On 27/01/22 8:09 pm, Derrick Stolee wrote:
On 1/26/2022 1:29 PM, Kaartic Sivaraam wrote:
If we are interested in participating we need:
- Volunteers who are wiling to act as mentors. I would be
willing to be volunteer myself as a mentor for one student.
- Microprojects: I believe we could repurpose the Outreachy
microproject ideas[2] for GSoC too. If others have suggestions
for microproject ideas, please share them.
- Project ideas: There are two mentioned in SoC-2021-Ideas[3]

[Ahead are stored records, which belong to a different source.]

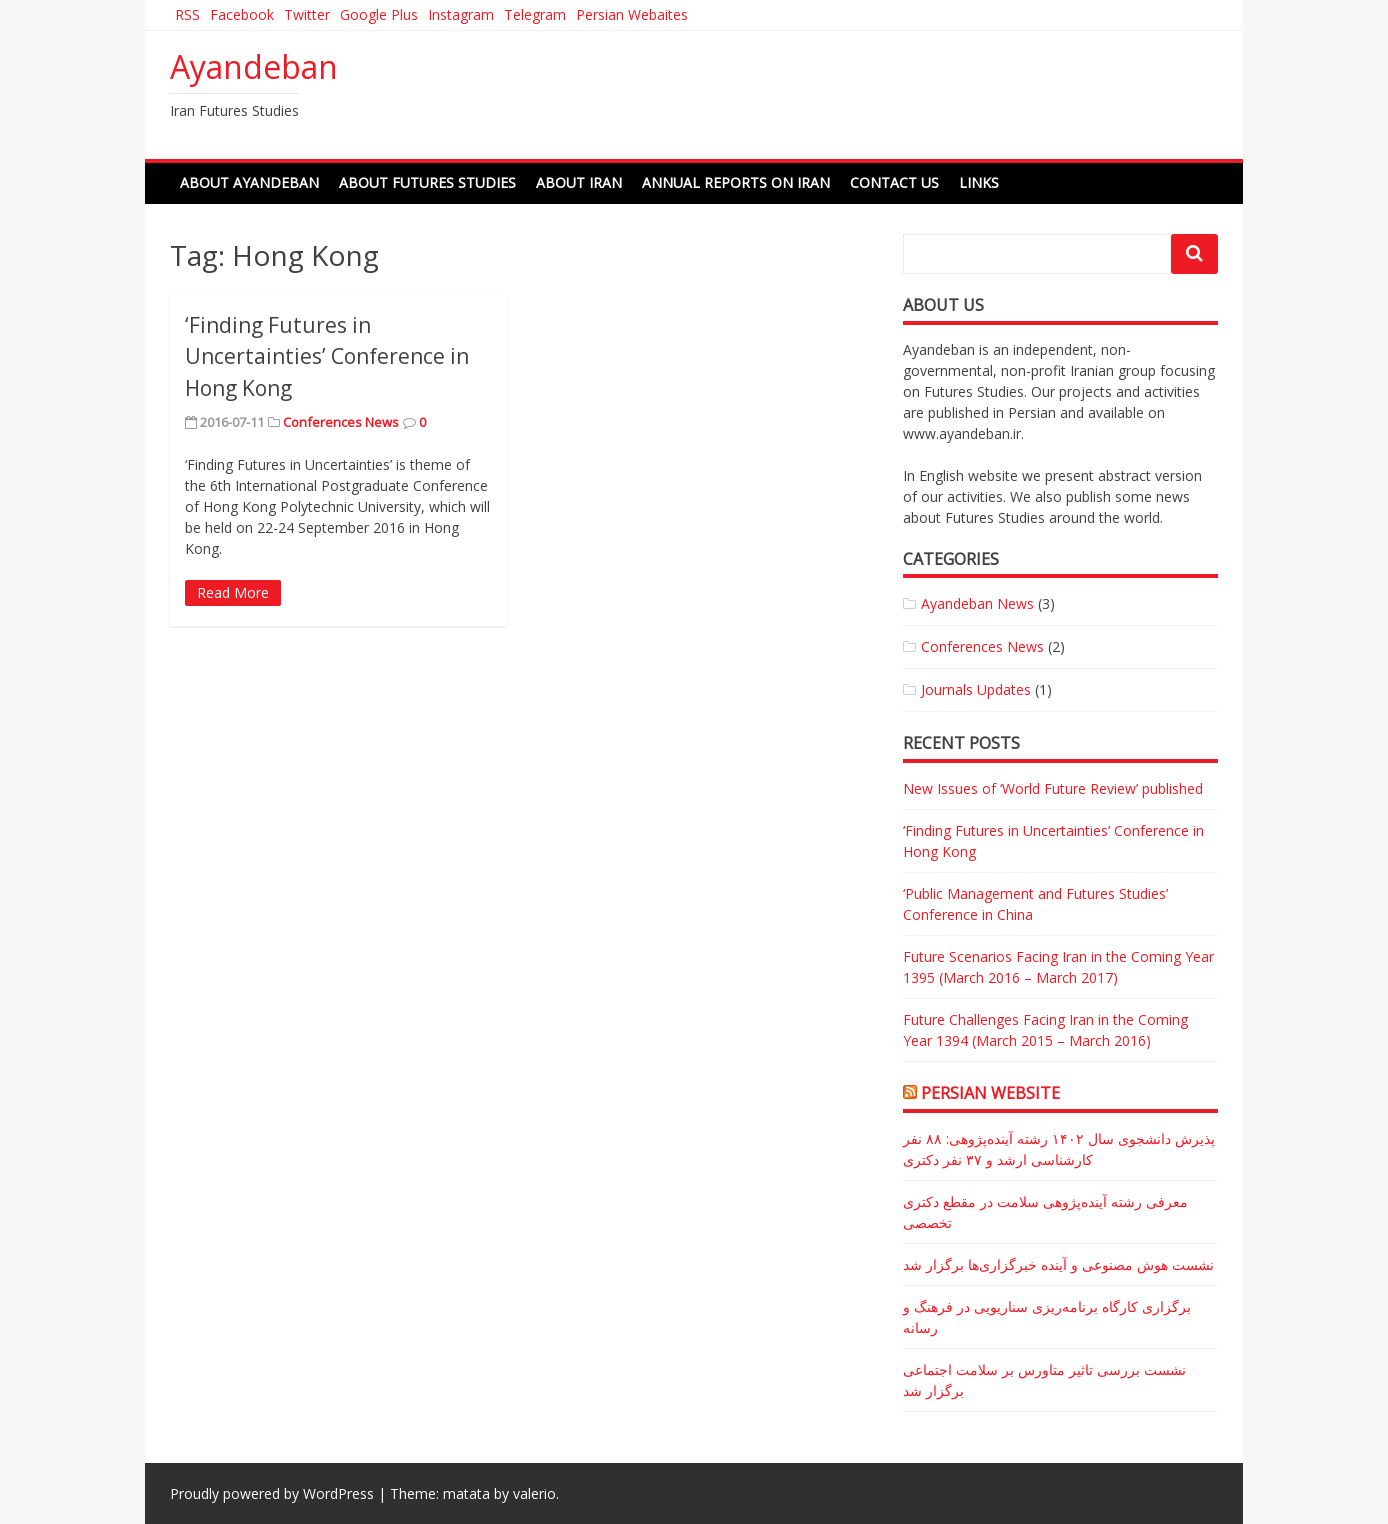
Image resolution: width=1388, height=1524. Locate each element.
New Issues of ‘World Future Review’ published (1053, 788)
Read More (233, 592)
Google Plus (379, 14)
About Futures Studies (427, 182)
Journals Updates (976, 689)
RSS (187, 14)
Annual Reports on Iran (736, 182)
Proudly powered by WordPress (272, 1493)
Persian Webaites (632, 14)
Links (979, 182)
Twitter (307, 14)
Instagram (461, 14)
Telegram (535, 14)
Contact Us (894, 182)
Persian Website (990, 1093)
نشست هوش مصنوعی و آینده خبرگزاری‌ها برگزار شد (1058, 1264)
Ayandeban (254, 66)
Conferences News (341, 422)
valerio (534, 1493)
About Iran (579, 182)
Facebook (242, 14)
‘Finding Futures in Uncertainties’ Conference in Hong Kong (327, 356)
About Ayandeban (249, 182)
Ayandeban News (977, 603)
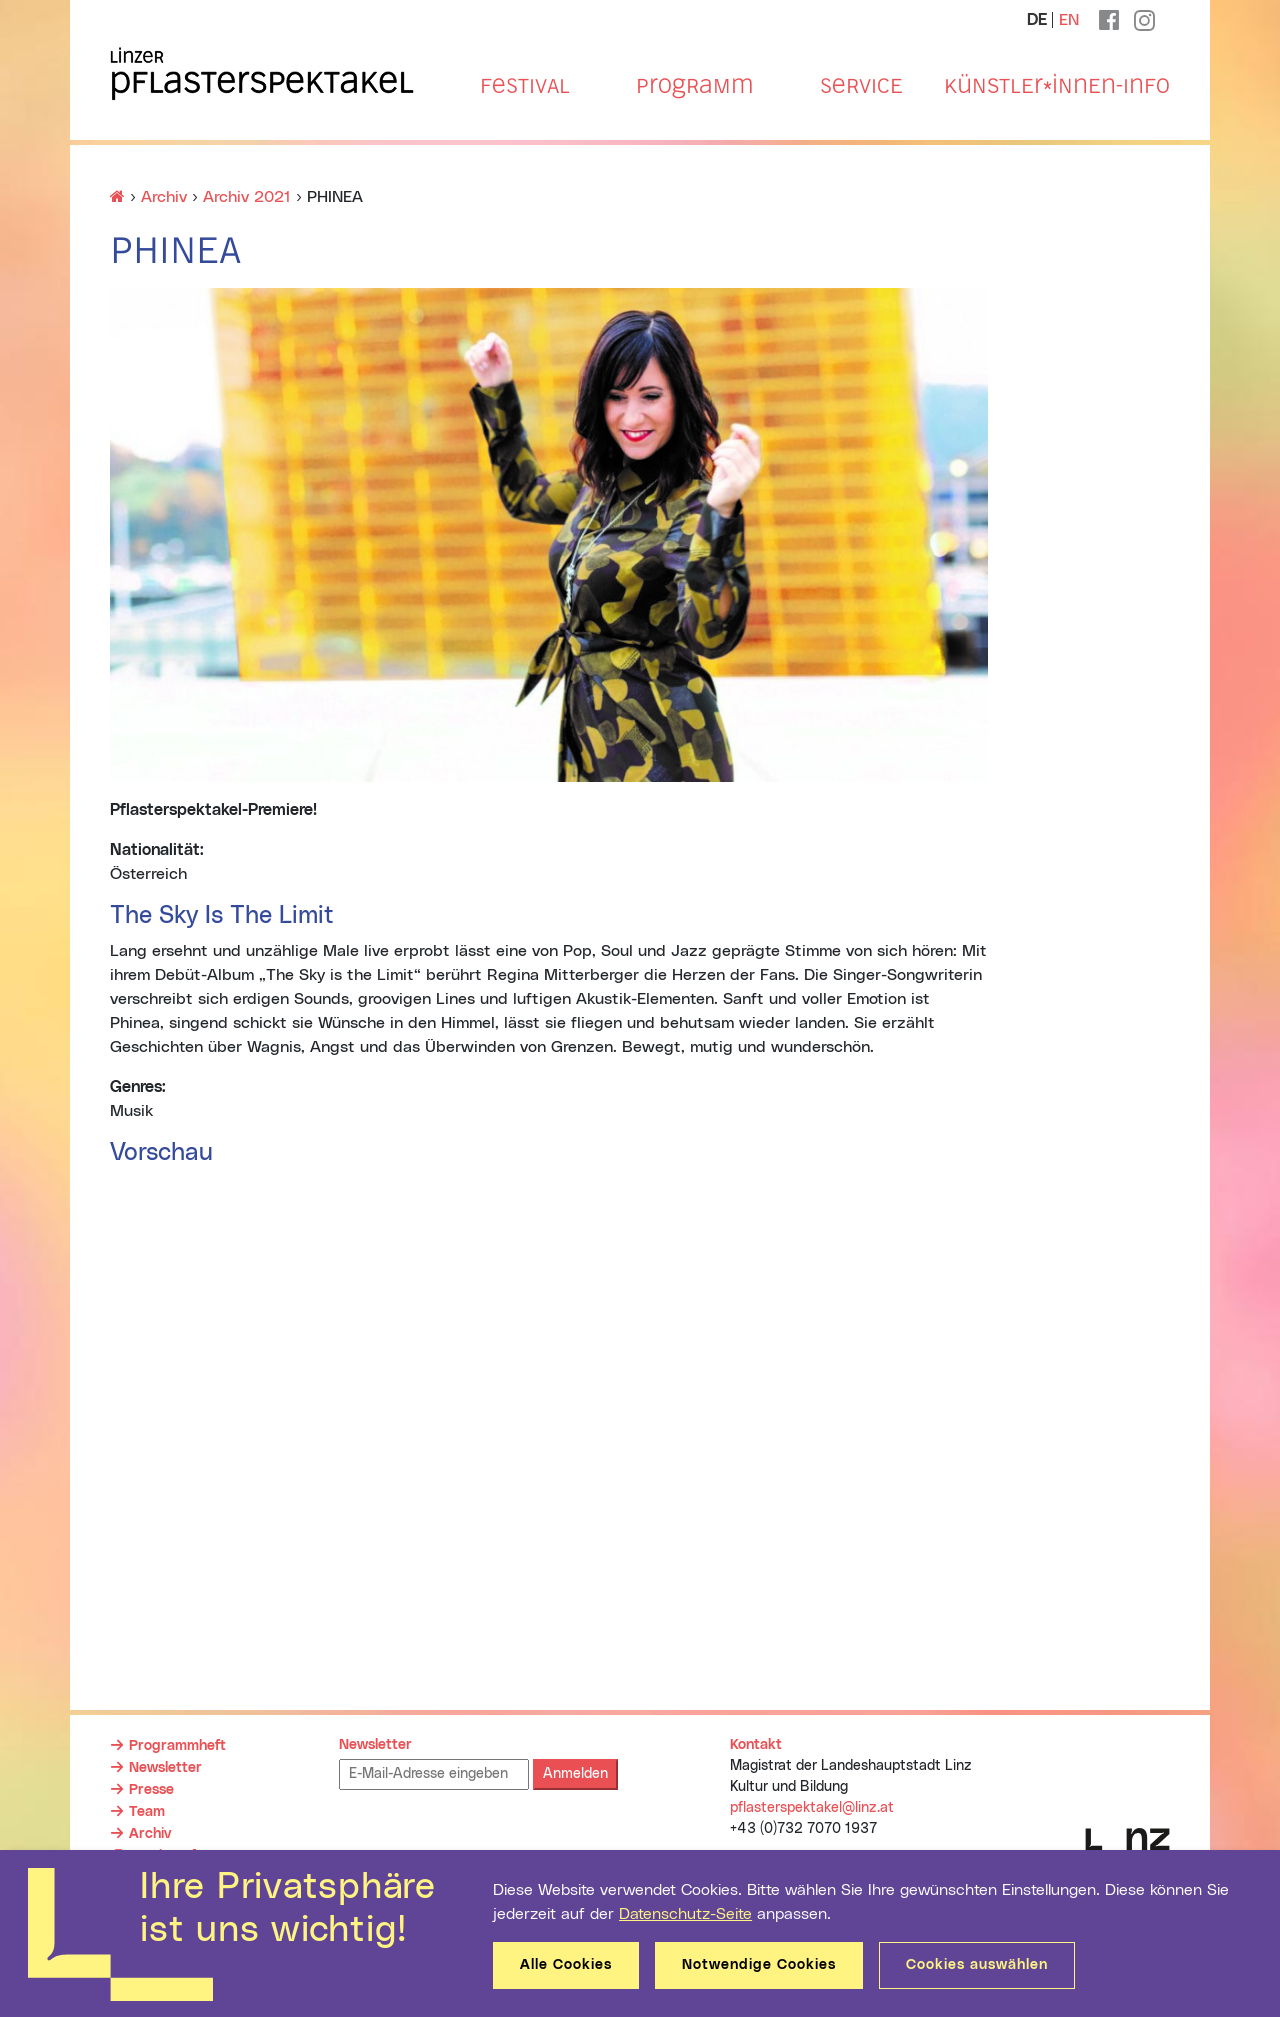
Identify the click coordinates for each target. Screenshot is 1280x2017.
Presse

but both were picked by GSoC students the previous year. So,
we would need new ones this year.
One project that could be interesting for GSoC (and the timing
should work out) is to complete the sparse index integrations for
some of the less critical commands. Some examples include 'git mv'
and 'git rm', I think.
This of course depends on some ongoing work to integrate more of
the critical commands that we implemented early in microsoft/git,
such as Victoria's current series which is leading to a 'git stash'
integration and a series I have waiting in the wings for a 'git
sparse-checkout' integration.
However, I think we have a decent paved-path for a new contributor
to jump in and get started on the remaining commands. The granularity
means that the project has multiple milestones that can be hit
without an all-in-one series.
Sounds good.
As I mentioned up thread, you could feel free to share the project
description here or open a PR by adding it directly to this document:
https://github.com/git/git.github.io/blob/master/SoC-2022-Ideas.md
(note: currently returns a 404; it should work when the
related PR [pr-1] is merged)
Just to be sure, would you be willing to mentor in case a student
picks this project?
[pr-1]: https://github.com/git/git.github.io/pull/540
- Multiple Sizes of Projects: In 2021, project size was reduced
(~175 hours). This year, both medium sized projects (~175 hours)
and large projects (~350 hours) are supported.
GSoC organizers recommend communities to have both medium _and_
large size projects.
I think this project would fit in the "medium" category.